Task description:
A word-for-word restatement of every record is required.

Provided records:
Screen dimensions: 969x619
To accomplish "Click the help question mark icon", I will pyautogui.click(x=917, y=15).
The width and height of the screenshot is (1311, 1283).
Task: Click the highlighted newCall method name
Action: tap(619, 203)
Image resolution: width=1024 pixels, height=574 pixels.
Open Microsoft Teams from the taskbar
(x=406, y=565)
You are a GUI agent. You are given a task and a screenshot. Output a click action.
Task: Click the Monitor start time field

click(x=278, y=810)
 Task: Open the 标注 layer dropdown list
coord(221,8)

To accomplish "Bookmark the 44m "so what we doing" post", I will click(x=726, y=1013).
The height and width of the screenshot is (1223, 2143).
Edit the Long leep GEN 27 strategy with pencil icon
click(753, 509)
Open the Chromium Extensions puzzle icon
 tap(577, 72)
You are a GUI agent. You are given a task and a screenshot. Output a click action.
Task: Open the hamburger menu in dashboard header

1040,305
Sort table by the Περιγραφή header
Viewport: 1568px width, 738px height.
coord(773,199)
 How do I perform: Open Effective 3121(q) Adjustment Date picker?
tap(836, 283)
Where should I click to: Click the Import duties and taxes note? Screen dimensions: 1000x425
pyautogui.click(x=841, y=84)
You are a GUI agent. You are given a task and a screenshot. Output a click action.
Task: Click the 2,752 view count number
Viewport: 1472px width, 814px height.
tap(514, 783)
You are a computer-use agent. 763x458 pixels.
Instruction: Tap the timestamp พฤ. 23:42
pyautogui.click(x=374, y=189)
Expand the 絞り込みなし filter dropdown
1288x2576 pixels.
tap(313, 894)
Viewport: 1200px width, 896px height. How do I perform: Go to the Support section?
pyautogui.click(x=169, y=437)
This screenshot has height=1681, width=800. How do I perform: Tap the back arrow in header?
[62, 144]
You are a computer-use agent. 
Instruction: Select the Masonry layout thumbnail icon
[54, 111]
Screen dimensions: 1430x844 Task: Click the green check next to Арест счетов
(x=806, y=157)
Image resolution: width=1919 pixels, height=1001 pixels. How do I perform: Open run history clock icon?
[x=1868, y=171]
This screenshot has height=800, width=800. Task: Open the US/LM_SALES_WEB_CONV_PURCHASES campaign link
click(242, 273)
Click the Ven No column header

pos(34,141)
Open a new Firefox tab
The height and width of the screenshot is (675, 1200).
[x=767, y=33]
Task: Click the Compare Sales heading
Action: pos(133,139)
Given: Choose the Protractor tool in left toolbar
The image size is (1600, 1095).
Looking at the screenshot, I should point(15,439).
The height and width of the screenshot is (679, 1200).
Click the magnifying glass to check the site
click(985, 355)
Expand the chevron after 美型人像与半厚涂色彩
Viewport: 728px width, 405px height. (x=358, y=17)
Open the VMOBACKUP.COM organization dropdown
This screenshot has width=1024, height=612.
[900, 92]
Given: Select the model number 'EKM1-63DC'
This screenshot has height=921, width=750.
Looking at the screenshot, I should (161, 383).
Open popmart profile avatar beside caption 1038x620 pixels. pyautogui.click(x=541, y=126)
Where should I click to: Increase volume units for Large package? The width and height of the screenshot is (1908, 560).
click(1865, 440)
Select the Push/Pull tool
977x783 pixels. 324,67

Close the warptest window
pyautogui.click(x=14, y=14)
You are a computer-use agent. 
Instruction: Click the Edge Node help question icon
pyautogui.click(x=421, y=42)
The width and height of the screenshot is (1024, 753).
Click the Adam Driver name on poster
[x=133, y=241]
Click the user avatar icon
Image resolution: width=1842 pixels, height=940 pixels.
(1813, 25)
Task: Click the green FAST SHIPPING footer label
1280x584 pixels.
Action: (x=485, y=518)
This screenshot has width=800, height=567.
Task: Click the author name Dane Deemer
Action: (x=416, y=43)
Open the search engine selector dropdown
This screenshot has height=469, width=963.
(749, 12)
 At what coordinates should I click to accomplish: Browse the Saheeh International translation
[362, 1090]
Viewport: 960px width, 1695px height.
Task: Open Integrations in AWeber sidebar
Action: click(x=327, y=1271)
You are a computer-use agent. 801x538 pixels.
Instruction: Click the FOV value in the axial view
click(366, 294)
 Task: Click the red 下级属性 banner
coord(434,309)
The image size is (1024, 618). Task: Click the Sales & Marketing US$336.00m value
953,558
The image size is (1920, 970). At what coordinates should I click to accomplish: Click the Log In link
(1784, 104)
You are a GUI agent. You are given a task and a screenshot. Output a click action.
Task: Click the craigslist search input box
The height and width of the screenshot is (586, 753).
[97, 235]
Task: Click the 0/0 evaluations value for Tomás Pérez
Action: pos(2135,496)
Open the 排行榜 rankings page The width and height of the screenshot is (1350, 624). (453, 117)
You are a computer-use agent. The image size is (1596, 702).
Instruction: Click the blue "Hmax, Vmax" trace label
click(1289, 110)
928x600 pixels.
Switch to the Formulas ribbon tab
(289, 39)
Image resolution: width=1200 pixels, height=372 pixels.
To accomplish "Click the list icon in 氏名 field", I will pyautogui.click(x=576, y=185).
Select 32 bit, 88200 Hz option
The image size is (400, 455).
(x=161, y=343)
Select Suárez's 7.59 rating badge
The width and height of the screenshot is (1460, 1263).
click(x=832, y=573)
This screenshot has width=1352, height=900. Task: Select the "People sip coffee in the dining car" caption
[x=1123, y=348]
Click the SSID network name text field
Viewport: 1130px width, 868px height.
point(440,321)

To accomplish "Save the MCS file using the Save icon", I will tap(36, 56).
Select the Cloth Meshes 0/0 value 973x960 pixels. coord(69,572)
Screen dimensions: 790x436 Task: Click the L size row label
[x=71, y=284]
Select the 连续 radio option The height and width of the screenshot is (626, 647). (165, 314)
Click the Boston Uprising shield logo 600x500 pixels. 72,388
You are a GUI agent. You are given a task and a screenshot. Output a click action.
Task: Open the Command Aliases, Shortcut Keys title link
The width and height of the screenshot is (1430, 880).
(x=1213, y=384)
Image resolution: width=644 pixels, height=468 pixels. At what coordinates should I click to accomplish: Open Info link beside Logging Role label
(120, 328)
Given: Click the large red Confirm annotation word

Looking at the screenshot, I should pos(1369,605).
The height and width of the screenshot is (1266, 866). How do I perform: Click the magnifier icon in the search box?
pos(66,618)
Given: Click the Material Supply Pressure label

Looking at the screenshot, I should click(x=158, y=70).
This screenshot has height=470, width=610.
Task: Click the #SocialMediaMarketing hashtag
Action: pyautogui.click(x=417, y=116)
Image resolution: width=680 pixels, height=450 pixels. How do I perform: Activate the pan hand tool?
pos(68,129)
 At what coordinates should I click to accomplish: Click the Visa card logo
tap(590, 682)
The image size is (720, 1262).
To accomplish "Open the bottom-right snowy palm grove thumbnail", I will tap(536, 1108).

Solution below:
Screen dimensions: 969x619
To accomplish "Click the help question mark icon", I will pyautogui.click(x=917, y=15).
The width and height of the screenshot is (1311, 1283).
Task: Click the highlighted newCall method name
Action: tap(619, 203)
Image resolution: width=1024 pixels, height=574 pixels.
Open Microsoft Teams from the taskbar
(x=406, y=565)
You are a GUI agent. You are given a task and a screenshot. Output a click action.
Task: Click the Monitor start time field

click(x=278, y=810)
 Task: Open the 标注 layer dropdown list
coord(221,8)

To accomplish "Bookmark the 44m "so what we doing" post", I will click(x=726, y=1013).
The height and width of the screenshot is (1223, 2143).
Edit the Long leep GEN 27 strategy with pencil icon
click(753, 509)
Open the Chromium Extensions puzzle icon
 tap(577, 72)
You are a GUI agent. You are given a task and a screenshot. Output a click action.
Task: Open the hamburger menu in dashboard header

1040,305
Sort table by the Περιγραφή header
Viewport: 1568px width, 738px height.
coord(773,199)
 How do I perform: Open Effective 3121(q) Adjustment Date picker?
tap(836, 283)
Where should I click to: Click the Import duties and taxes note? Screen dimensions: 1000x425
pyautogui.click(x=841, y=84)
You are a GUI agent. You are given a task and a screenshot. Output a click action.
Task: Click the 2,752 view count number
Viewport: 1472px width, 814px height.
tap(514, 783)
You are a computer-use agent. 763x458 pixels.
Instruction: Tap the timestamp พฤ. 23:42
pyautogui.click(x=374, y=189)
Expand the 絞り込みなし filter dropdown
1288x2576 pixels.
tap(313, 894)
Viewport: 1200px width, 896px height. How do I perform: Go to the Support section?
pyautogui.click(x=169, y=437)
This screenshot has height=1681, width=800. How do I perform: Tap the back arrow in header?
[62, 144]
You are a computer-use agent. 
Instruction: Select the Masonry layout thumbnail icon
[54, 111]
Screen dimensions: 1430x844 Task: Click the green check next to Арест счетов
(x=806, y=157)
Image resolution: width=1919 pixels, height=1001 pixels. How do I perform: Open run history clock icon?
[x=1868, y=171]
This screenshot has height=800, width=800. Task: Open the US/LM_SALES_WEB_CONV_PURCHASES campaign link
click(242, 273)
Click the Ven No column header

pos(34,141)
Open a new Firefox tab
The height and width of the screenshot is (675, 1200).
[x=767, y=33]
Task: Click the Compare Sales heading
Action: pos(133,139)
Given: Choose the Protractor tool in left toolbar
The image size is (1600, 1095).
Looking at the screenshot, I should point(15,439).
The height and width of the screenshot is (679, 1200).
Click the magnifying glass to check the site
click(985, 355)
Expand the chevron after 美型人像与半厚涂色彩
Viewport: 728px width, 405px height. (x=358, y=17)
Open the VMOBACKUP.COM organization dropdown
This screenshot has width=1024, height=612.
[900, 92]
Given: Select the model number 'EKM1-63DC'
This screenshot has height=921, width=750.
Looking at the screenshot, I should (161, 383).
Open popmart profile avatar beside caption 1038x620 pixels. pyautogui.click(x=541, y=126)
Where should I click to: Increase volume units for Large package? The width and height of the screenshot is (1908, 560).
click(1865, 440)
Select the Push/Pull tool
977x783 pixels. 324,67

Close the warptest window
pyautogui.click(x=14, y=14)
You are a computer-use agent. 
Instruction: Click the Edge Node help question icon
pyautogui.click(x=421, y=42)
The width and height of the screenshot is (1024, 753).
Click the Adam Driver name on poster
[x=133, y=241]
Click the user avatar icon
Image resolution: width=1842 pixels, height=940 pixels.
(1813, 25)
Task: Click the green FAST SHIPPING footer label
1280x584 pixels.
Action: (x=485, y=518)
This screenshot has width=800, height=567.
Task: Click the author name Dane Deemer
Action: (x=416, y=43)
Open the search engine selector dropdown
This screenshot has height=469, width=963.
(749, 12)
 At what coordinates should I click to accomplish: Browse the Saheeh International translation
[362, 1090]
Viewport: 960px width, 1695px height.
Task: Open Integrations in AWeber sidebar
Action: click(x=327, y=1271)
You are a computer-use agent. 801x538 pixels.
Instruction: Click the FOV value in the axial view
click(366, 294)
 Task: Click the red 下级属性 banner
coord(434,309)
The image size is (1024, 618). Task: Click the Sales & Marketing US$336.00m value
953,558
The image size is (1920, 970). At what coordinates should I click to accomplish: Click the Log In link
(1784, 104)
You are a GUI agent. You are given a task and a screenshot. Output a click action.
Task: Click the craigslist search input box
The height and width of the screenshot is (586, 753).
[97, 235]
Task: Click the 0/0 evaluations value for Tomás Pérez
Action: pos(2135,496)
Open the 排行榜 rankings page The width and height of the screenshot is (1350, 624). (453, 117)
You are a computer-use agent. The image size is (1596, 702).
Instruction: Click the blue "Hmax, Vmax" trace label
click(1289, 110)
928x600 pixels.
Switch to the Formulas ribbon tab
(289, 39)
Image resolution: width=1200 pixels, height=372 pixels.
To accomplish "Click the list icon in 氏名 field", I will pyautogui.click(x=576, y=185).
Select 32 bit, 88200 Hz option
The image size is (400, 455).
(x=161, y=343)
Select Suárez's 7.59 rating badge
The width and height of the screenshot is (1460, 1263).
click(x=832, y=573)
This screenshot has width=1352, height=900. Task: Select the "People sip coffee in the dining car" caption
[x=1123, y=348]
Click the SSID network name text field
Viewport: 1130px width, 868px height.
point(440,321)

To accomplish "Save the MCS file using the Save icon", I will tap(36, 56).
Select the Cloth Meshes 0/0 value 973x960 pixels. coord(69,572)
Screen dimensions: 790x436 Task: Click the L size row label
[x=71, y=284]
Select the 连续 radio option The height and width of the screenshot is (626, 647). (165, 314)
Click the Boston Uprising shield logo 600x500 pixels. 72,388
You are a GUI agent. You are given a task and a screenshot. Output a click action.
Task: Open the Command Aliases, Shortcut Keys title link
The width and height of the screenshot is (1430, 880).
(x=1213, y=384)
Image resolution: width=644 pixels, height=468 pixels. At what coordinates should I click to accomplish: Open Info link beside Logging Role label
(120, 328)
Given: Click the large red Confirm annotation word

Looking at the screenshot, I should pos(1369,605).
The height and width of the screenshot is (1266, 866). How do I perform: Click the magnifier icon in the search box?
pos(66,618)
Given: Click the Material Supply Pressure label

Looking at the screenshot, I should click(x=158, y=70).
This screenshot has height=470, width=610.
Task: Click the #SocialMediaMarketing hashtag
Action: pyautogui.click(x=417, y=116)
Image resolution: width=680 pixels, height=450 pixels. How do I perform: Activate the pan hand tool?
pos(68,129)
 At what coordinates should I click to accomplish: Click the Visa card logo
tap(590, 682)
The image size is (720, 1262).
To accomplish "Open the bottom-right snowy palm grove thumbnail", I will tap(536, 1108).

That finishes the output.